リッカは苦笑を浮かべながらそう語る。長い付き合いであるティファは、リッカのその表情が子供のようにキラキラと楽しそうであると見抜いていた。


「新しい魔法を習得した瞬間は凄く興奮するし。その魔法を早く試してみたい気持ちにかられるの。だから、私の夢は世界に存在するまだ私の知らない魔法を覚えたい」


リッカは攻撃魔法と回復魔法を大半覚えているが、まだ賢人や聖女の英雄が使っていたような神聖級魔法は覚えていないし、最近では敵のステータスを下げたり、味方のステータスを上げる支援魔法の習得にも励んでいると聞く。それ以外にもまだまだ隠されし魔法があるという。それらを全て覚えたいというのがリッカの夢だった。
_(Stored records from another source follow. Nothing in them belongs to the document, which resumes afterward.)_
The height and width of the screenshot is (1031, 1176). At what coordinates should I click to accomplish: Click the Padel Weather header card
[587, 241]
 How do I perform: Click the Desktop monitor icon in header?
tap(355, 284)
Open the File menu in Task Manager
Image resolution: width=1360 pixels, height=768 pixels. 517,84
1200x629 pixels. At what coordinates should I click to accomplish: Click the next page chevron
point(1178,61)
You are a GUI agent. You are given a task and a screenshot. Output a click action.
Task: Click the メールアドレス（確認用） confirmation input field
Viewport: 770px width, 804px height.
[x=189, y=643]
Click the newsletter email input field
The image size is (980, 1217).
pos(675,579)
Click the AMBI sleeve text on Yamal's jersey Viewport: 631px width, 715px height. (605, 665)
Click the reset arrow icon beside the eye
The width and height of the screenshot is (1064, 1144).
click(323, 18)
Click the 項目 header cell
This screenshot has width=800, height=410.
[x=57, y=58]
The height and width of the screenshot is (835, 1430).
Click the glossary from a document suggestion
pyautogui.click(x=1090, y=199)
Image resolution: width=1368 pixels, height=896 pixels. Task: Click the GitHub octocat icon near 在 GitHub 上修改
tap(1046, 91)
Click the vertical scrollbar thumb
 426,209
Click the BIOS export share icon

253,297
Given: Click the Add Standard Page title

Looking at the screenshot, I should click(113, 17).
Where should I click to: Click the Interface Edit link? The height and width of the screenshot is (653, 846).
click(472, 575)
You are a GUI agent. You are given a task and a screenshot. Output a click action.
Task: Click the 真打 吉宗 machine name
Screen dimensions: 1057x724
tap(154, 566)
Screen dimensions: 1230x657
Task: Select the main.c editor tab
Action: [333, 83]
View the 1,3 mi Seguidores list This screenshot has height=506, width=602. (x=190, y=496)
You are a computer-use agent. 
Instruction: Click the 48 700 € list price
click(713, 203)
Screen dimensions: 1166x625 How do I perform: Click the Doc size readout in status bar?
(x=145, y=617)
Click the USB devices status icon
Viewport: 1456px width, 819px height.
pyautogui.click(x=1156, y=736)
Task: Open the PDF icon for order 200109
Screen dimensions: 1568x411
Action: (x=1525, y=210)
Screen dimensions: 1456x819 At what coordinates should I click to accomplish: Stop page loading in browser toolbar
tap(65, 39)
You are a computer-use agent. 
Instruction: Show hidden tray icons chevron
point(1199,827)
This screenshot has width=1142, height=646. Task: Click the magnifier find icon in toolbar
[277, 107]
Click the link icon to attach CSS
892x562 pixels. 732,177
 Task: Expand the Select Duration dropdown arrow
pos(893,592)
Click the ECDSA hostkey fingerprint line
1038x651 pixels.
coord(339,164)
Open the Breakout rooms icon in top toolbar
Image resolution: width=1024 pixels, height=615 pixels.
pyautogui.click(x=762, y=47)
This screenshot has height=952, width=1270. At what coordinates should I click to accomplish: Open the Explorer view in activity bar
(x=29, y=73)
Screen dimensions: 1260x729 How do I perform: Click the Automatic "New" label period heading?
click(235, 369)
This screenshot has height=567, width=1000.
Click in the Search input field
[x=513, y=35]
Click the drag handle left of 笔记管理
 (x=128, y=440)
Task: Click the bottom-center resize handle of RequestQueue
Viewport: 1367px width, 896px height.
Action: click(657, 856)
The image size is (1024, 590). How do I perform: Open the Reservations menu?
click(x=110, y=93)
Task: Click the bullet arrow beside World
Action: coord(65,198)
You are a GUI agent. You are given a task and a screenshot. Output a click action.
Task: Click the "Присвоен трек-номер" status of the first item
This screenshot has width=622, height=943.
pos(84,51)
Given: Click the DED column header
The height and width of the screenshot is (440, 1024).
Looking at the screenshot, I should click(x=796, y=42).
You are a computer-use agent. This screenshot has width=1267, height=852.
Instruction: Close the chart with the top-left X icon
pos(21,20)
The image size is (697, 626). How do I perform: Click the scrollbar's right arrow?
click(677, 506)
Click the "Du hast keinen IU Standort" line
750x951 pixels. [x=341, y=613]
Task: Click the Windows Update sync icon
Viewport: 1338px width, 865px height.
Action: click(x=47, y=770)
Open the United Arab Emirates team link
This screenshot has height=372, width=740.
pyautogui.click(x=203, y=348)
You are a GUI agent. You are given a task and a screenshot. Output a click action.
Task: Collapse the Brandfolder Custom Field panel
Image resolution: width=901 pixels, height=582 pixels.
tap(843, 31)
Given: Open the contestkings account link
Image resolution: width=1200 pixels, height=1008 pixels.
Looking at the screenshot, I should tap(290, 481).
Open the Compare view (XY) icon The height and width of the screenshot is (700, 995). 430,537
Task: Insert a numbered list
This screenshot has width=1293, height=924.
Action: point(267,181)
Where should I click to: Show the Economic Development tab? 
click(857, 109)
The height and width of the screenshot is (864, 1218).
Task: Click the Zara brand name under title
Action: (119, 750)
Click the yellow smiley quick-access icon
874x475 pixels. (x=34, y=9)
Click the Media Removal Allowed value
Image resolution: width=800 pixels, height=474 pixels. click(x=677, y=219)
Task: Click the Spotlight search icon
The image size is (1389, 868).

「そっか……私達のパーティーは、それぞれの大きな夢の為に励んでいくパーティーって事だね!私は皆を守る為の盾に!」


ティファはそう言って立ち上がり、右手をテーブルの前にかかげる。ティファのやろうとした事に、リッカはいち早く気づいて立ち上がり、自分の右手をティファの右手の上に重ねる。


「私はこの世界に存在する全ての魔法を習得する!」


リッカがそう宣言した後、アヤもスッと立ち上がり自分の右手をリッカに右手の上に重ねる。


「私はもう逃げません!格闘家の英雄様のような立派な格闘家になります!」


アヤがそう宣言した後、ティファは2人を交互に見て微笑を浮かべ


「私達パーティーは!自分達の夢の為!とにかく前進していこう!!」


『おぉ〜!!!』


ティファがそう宣言した後、3人は揃って掛け声を出し、重ね合わせた右手を同時に上げた。


  こうして、3人の少女のそれぞれの夢を乗せたパーティーはここに完全始動したのである。